Fall Camp Practice - Day Four Photo Gallery
By Richard Stevens – Senior Writer/GoLobos.com
If a Lobo football player down in Ruidoso happens to ask for “the kitchen sink,” it might not be there.
Just about everything else will be there.
The University of New Mexico’s annual football sojourn to the beautiful Lodge at Sierra Blanca in Ruidoso isn’t a matter of renting a couple of U-Hauls and jumping on the team bus with your iPod and an over-night bag.
The Lobos don’t just take a team to Ruidoso. This isn’t like a Game Day on the Mountain West road. The Lobos take a football program – equipment and personnel -- about 180 miles to the south. Heck, the kitchen sink just might be there.
“There are some challenges, but it’s kind of a fun thing, too,” said Brian DeSpain, director of football operations. "We'll have a full functioning football program in Ruidoso.”
Of course, the thrust of this trip is football, but the isolation the Lobos get from this fall camp produces more than smoother Xs and Os and better fundamentals.
The Lobos are immersed in an environment that is almost 100 percent football. There is unit building (specific positions) and there is team building, but there also is the forming of the band-of-brothers mentality that can often make a team and a season.
“The Ruidoso camp just brings everyone together,” said Lobo linebacker, Dakota Cox. “It allows us to bond. We are around each other every day and all day and it just gives us a chance to really get to know each other.
“When you see each other all day, you really learn a lot about each other and you become closer and closer not just as a team, but as individuals. We are constantly building that camaraderie.
“There is only one focus. It’s football and eating. That’s a fun combination.”
True, but the bringing together of football and eating is a huge task. The Lobos use a triangle of facilities in Ruidoso: The Lodge at Sierra Blanca, the Ruidoso Convention Center and the White Mountain Sports Complex.
The Lobos sleep and eat breakfast at the Lodge. The Sports Complex is a short walk out the Lodge’s back door and the Lobos practice on the plush grass provided by these big fields. There is a crew of Lobo trainers and team managers that set up – and break down – the practice facilities every day.
The Convention Center is next door, maybe 30 yards away. The Lobos eat lunch and dinner in this facility, but it also provides meeting rooms, film rooms, a locker room, a training room and for 11 days becomes the coaches’ office.

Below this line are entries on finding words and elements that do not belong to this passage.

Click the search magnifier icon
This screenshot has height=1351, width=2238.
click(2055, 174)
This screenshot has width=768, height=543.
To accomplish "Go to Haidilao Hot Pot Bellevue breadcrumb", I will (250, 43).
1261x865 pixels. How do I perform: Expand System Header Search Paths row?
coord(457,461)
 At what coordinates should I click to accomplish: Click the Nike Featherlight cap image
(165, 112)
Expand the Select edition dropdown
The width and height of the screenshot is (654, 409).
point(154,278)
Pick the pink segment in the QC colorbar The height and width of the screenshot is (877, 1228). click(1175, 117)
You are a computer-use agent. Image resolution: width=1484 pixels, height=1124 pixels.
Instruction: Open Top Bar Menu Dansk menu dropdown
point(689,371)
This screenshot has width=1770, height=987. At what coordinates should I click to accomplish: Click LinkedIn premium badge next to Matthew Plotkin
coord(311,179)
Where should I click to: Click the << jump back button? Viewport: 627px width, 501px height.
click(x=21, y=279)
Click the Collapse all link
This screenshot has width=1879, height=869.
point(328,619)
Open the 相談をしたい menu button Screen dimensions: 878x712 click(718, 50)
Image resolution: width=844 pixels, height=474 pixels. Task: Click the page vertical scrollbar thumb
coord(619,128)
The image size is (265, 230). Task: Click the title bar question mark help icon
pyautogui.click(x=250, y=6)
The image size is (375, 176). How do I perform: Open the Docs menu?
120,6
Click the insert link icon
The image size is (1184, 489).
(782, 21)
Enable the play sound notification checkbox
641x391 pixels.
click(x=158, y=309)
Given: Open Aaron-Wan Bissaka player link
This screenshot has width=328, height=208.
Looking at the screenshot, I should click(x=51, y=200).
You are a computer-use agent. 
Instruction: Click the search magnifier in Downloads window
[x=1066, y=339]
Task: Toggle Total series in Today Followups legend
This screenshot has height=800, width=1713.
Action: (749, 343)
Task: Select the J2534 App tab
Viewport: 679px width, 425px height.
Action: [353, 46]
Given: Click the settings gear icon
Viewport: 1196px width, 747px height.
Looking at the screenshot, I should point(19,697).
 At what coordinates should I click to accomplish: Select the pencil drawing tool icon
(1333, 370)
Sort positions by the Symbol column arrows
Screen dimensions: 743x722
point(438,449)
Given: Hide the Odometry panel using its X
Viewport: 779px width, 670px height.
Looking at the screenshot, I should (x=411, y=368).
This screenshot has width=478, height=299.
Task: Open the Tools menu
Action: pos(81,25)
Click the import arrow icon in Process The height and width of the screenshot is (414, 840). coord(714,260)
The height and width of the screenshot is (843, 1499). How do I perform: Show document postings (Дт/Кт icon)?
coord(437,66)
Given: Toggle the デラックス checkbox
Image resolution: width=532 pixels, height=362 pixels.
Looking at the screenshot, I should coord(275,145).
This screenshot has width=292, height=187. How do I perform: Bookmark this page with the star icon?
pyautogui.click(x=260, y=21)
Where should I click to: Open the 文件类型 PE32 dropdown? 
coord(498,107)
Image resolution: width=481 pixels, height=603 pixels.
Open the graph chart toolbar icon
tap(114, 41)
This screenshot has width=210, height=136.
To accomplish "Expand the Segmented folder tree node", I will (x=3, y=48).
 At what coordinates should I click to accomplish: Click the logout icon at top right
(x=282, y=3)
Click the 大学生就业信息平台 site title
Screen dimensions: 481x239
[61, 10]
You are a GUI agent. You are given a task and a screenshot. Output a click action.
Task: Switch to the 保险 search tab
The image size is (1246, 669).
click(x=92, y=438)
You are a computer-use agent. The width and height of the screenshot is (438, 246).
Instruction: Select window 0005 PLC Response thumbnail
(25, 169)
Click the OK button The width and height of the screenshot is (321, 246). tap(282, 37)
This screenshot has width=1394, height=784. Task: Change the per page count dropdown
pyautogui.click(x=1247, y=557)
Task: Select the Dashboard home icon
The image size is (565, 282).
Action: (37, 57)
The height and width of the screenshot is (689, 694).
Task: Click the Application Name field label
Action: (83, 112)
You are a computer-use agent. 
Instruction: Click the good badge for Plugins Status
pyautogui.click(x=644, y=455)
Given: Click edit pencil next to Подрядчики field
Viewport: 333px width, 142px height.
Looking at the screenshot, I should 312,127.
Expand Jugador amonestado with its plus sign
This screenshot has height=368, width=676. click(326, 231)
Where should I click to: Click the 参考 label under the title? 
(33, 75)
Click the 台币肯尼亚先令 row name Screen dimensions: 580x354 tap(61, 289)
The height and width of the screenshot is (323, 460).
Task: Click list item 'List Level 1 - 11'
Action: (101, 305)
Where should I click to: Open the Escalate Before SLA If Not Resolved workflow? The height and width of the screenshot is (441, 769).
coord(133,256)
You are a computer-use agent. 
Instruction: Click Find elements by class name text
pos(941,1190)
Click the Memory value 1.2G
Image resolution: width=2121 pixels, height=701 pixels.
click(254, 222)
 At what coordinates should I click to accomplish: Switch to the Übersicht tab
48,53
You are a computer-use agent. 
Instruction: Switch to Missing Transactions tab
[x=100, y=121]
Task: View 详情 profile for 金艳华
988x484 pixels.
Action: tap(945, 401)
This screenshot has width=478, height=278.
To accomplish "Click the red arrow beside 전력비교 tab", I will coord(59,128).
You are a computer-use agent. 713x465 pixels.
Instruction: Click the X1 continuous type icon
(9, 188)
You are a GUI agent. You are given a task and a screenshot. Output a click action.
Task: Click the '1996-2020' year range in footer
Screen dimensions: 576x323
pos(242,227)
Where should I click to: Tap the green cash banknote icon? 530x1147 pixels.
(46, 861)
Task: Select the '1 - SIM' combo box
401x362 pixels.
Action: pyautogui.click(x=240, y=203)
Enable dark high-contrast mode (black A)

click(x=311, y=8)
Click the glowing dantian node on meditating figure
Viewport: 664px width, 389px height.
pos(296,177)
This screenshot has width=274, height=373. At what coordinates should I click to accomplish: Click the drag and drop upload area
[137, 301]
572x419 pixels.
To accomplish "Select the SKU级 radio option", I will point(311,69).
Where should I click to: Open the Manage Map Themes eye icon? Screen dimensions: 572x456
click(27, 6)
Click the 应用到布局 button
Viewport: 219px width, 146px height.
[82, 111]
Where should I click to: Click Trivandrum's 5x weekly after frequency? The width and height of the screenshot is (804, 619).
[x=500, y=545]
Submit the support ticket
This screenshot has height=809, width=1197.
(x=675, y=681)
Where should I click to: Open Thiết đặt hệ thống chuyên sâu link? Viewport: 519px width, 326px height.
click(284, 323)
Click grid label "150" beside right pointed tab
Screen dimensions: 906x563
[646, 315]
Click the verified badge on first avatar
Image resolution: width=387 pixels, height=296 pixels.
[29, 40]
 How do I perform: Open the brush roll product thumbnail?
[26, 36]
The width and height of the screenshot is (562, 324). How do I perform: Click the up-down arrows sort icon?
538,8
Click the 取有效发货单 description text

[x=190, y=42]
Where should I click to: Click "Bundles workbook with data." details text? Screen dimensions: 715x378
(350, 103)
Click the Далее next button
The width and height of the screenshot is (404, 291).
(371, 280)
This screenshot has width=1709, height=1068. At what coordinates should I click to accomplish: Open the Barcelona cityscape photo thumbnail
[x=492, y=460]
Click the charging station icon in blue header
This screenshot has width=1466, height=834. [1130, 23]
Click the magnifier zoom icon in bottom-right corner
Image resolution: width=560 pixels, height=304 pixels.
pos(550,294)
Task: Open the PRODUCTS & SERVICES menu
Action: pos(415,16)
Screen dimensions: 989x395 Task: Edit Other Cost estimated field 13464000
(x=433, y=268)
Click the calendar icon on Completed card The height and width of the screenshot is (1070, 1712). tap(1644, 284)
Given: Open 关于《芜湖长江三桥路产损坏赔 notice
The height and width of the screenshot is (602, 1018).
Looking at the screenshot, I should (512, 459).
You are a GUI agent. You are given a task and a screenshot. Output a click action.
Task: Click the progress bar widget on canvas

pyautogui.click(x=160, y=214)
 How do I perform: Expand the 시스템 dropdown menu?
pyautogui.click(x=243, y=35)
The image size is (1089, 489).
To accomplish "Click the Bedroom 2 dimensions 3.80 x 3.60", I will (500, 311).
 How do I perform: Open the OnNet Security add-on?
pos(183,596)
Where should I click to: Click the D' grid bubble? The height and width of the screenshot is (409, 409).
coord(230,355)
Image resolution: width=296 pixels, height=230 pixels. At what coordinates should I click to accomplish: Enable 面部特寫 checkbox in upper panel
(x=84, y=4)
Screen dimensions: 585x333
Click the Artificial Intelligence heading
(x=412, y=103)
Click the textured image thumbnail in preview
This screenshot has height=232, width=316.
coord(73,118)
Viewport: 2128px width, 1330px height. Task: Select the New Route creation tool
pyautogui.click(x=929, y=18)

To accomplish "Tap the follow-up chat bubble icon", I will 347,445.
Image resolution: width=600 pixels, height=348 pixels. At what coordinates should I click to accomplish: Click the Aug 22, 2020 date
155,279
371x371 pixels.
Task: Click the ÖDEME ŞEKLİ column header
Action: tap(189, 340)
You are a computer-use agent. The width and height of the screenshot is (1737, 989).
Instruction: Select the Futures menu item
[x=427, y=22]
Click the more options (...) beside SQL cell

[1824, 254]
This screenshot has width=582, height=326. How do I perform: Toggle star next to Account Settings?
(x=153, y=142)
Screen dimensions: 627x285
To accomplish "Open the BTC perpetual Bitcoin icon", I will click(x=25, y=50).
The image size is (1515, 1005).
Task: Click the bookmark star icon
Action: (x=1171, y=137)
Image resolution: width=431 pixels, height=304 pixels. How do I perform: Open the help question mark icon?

The triangle of facilities form a perfect setup, but it’s not a full-functioning camp that comes together with a snap of the fingers. It’s complicated. The meals obviously are catered out of Ruidoso, but the majority of the camp comes from Albuquerque including:
1. A weight room. That includes free weights, weight racks, elliptical machines - all the way down to the little stuff like jump ropes or weight belts.
2. A training room. It includes a variety of machines used for treatment and diagnosis all the way down to a couple of thousands yards of tape. It also includes a bunch of trainers and student trainers.
3. An equipment/locker room. The Lobos will not go to Ruidoso without the apparel of football war: helmets, shoulder pads, hip pads, jerseys, pants, shoes, socks, etc. There is a plan for washing all this stuff, too. The lockeroom includes racks from which to hang equipment likes pads and helmets.
4. On the field stuff: More equipment - tackling dummies, blocking sleds, goalpost pads, cones, footballs. And a small truck to haul this stuff back and forth from the fields.
5: Offices/office personnel: It’s business as usually in Ruidoso. Coach Bob Davie will set up an office behind a curtain and the other coaches have space, too. There are phones, fax machines, computers, administrative assistants, sports information personnel, videographers,
The camp in Ruidoso obviously has some special amenities, but this isn’t an 11-day vacation for Lobos. New Mexico hits Ruidoso with a “trench mentality” that is designed to provide a concentrated and intense dose of football. The Lobos have a challenging season that begins with a payback-fueled UTEP Miners team.
And here’s something else to consider while the Lobos are in camp in Ruidoso. The UTEP Miners go to their 10-day “Closed “ Camp Alpine in Alpine, Texas, looking to do exactly the same things as the Lobos.
The band of Lobo brothers and the band of Miner brothers clash August 30 on Branch Field.